BEGIN

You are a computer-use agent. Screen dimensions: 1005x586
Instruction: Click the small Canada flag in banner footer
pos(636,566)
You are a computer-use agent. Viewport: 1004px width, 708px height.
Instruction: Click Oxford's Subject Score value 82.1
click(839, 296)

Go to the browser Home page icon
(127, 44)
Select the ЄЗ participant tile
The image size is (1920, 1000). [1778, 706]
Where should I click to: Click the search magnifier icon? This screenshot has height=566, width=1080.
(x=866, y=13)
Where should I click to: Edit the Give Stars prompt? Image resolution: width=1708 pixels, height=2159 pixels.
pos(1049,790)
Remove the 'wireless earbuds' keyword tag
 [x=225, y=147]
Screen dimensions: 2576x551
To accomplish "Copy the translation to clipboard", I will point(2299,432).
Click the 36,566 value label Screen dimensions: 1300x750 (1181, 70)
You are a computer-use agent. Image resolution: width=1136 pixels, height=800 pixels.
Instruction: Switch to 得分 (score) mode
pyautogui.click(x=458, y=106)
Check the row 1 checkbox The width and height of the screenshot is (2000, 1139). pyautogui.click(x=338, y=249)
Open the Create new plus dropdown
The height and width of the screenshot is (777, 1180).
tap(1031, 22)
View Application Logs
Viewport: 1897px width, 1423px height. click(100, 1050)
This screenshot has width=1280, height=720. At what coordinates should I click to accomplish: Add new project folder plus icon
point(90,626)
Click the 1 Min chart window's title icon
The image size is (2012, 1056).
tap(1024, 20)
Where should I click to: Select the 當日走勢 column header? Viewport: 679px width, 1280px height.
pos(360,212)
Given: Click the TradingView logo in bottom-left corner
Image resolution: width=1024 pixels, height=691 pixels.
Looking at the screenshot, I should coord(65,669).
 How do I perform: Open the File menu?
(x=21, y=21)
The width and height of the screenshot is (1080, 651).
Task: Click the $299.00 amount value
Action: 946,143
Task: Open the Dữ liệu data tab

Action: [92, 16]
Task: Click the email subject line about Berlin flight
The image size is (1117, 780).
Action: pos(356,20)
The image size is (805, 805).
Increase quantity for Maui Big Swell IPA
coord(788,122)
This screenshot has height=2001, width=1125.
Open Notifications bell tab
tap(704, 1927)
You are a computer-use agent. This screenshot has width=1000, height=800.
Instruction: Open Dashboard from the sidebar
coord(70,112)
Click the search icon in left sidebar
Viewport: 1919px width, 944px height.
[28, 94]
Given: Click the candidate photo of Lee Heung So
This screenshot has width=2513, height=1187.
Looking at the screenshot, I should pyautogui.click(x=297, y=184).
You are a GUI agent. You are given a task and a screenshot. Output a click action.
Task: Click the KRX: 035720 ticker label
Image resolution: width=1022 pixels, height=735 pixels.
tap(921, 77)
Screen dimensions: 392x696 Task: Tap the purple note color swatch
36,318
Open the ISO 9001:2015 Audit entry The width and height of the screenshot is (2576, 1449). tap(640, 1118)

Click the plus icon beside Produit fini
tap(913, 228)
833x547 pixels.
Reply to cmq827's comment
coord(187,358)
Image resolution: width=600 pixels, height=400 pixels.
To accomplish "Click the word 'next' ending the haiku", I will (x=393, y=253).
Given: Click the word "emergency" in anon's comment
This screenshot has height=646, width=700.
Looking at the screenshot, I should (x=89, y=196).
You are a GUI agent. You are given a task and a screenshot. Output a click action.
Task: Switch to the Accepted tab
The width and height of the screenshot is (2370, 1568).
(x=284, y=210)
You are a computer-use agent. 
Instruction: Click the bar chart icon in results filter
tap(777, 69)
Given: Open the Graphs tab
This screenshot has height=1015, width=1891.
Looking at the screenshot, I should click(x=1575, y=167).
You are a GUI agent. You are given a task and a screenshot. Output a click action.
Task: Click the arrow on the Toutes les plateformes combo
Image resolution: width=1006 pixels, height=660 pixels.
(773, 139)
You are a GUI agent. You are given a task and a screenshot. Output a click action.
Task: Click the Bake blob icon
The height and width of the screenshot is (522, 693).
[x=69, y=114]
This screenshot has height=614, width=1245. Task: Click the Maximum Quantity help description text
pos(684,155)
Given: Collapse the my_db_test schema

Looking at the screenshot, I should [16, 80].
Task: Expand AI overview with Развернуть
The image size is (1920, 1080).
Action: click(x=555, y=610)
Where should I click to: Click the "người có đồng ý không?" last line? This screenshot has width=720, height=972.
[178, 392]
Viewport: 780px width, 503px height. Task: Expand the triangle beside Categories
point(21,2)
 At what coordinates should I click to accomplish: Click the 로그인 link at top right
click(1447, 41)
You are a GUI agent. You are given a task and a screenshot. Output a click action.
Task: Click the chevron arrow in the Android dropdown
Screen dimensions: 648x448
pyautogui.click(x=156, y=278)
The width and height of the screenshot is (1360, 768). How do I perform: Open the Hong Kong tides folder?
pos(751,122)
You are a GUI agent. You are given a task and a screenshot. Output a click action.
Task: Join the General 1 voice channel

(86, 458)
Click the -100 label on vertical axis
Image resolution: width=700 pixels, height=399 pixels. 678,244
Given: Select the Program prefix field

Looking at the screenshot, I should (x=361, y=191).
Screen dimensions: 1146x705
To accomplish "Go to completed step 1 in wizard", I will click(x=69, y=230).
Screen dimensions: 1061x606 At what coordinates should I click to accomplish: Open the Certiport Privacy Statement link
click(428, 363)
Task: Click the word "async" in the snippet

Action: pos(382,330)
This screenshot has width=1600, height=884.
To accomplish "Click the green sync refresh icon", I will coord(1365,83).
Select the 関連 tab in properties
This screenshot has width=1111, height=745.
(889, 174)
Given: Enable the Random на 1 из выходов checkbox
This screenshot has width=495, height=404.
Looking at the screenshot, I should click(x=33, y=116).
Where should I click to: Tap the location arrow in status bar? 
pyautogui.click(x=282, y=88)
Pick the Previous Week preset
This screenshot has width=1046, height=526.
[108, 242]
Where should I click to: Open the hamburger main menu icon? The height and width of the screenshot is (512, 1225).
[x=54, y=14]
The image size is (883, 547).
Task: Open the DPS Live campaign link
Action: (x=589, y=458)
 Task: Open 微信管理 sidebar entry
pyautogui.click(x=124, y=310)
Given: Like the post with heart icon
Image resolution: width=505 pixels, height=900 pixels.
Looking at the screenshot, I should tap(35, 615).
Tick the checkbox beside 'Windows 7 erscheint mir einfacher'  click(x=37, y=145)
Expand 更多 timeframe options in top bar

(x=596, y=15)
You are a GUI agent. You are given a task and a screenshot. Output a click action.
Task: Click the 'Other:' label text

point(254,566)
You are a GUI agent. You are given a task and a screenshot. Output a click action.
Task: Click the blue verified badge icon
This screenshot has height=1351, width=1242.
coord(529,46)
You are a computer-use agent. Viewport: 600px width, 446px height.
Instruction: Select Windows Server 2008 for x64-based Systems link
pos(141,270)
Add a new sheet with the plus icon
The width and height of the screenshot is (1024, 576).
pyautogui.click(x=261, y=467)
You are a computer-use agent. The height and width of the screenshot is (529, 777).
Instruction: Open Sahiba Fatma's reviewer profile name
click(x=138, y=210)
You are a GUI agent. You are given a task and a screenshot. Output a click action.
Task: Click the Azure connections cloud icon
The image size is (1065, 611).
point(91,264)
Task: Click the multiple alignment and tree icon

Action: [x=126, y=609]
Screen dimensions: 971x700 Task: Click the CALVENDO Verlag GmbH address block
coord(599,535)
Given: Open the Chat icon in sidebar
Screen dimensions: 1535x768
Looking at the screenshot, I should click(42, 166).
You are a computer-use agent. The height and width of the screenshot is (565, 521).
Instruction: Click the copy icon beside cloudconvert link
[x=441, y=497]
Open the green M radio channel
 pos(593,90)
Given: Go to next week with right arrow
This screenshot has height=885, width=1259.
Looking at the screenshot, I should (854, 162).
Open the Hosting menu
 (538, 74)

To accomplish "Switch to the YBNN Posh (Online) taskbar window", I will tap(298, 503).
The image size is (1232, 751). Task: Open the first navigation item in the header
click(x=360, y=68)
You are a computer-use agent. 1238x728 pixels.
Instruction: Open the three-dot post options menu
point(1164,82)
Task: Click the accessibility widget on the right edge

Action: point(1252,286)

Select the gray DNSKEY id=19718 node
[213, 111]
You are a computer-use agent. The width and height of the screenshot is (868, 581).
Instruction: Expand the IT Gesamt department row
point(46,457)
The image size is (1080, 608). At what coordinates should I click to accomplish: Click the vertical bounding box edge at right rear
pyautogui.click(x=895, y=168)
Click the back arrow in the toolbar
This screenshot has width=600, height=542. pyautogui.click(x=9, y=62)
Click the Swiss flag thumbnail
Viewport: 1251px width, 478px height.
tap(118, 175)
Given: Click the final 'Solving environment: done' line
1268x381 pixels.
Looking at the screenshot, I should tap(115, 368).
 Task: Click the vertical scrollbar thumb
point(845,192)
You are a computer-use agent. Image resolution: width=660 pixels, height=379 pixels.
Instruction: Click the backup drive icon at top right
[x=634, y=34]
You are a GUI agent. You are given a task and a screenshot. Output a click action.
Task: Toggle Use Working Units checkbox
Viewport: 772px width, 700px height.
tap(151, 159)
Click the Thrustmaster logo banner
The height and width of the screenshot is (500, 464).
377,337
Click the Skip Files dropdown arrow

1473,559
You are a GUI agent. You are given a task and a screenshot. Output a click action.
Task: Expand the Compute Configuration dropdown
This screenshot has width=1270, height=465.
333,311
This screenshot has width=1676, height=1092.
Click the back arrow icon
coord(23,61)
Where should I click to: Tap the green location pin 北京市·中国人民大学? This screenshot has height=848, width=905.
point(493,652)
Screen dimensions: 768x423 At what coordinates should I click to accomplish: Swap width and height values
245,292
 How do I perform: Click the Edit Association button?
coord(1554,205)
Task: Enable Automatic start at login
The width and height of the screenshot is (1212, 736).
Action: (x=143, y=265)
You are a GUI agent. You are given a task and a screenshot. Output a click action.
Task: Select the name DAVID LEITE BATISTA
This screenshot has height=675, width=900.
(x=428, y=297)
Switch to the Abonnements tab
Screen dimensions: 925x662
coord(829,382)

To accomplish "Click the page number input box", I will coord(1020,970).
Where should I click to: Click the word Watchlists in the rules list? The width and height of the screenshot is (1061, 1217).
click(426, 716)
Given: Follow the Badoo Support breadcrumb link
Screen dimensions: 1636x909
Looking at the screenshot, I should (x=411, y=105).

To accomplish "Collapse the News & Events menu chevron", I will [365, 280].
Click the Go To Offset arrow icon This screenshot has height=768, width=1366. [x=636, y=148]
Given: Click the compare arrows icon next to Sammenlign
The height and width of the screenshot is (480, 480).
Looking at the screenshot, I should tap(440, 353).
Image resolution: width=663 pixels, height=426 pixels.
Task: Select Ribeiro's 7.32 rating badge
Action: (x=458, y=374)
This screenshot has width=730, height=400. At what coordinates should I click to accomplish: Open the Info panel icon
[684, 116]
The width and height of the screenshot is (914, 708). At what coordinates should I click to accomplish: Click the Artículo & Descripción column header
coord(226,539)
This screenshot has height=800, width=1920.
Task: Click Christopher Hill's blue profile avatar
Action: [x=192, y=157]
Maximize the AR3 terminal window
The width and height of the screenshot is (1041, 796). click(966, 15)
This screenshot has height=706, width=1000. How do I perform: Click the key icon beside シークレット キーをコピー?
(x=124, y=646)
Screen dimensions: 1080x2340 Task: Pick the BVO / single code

END

Above are the records. Copy the lines beginning at the one that has "Task: Enable Automatic start at login" and ending with the one that has "Given: Click the compare", unchanged.

Task: Enable Automatic start at login
The width and height of the screenshot is (1212, 736).
Action: (x=143, y=265)
You are a GUI agent. You are given a task and a screenshot. Output a click action.
Task: Select the name DAVID LEITE BATISTA
This screenshot has height=675, width=900.
(x=428, y=297)
Switch to the Abonnements tab
Screen dimensions: 925x662
coord(829,382)

To accomplish "Click the page number input box", I will coord(1020,970).
Where should I click to: Click the word Watchlists in the rules list? The width and height of the screenshot is (1061, 1217).
click(426, 716)
Given: Follow the Badoo Support breadcrumb link
Screen dimensions: 1636x909
Looking at the screenshot, I should (x=411, y=105).

To accomplish "Collapse the News & Events menu chevron", I will [365, 280].
Click the Go To Offset arrow icon This screenshot has height=768, width=1366. [x=636, y=148]
Given: Click the compare arrows icon next to Sammenlign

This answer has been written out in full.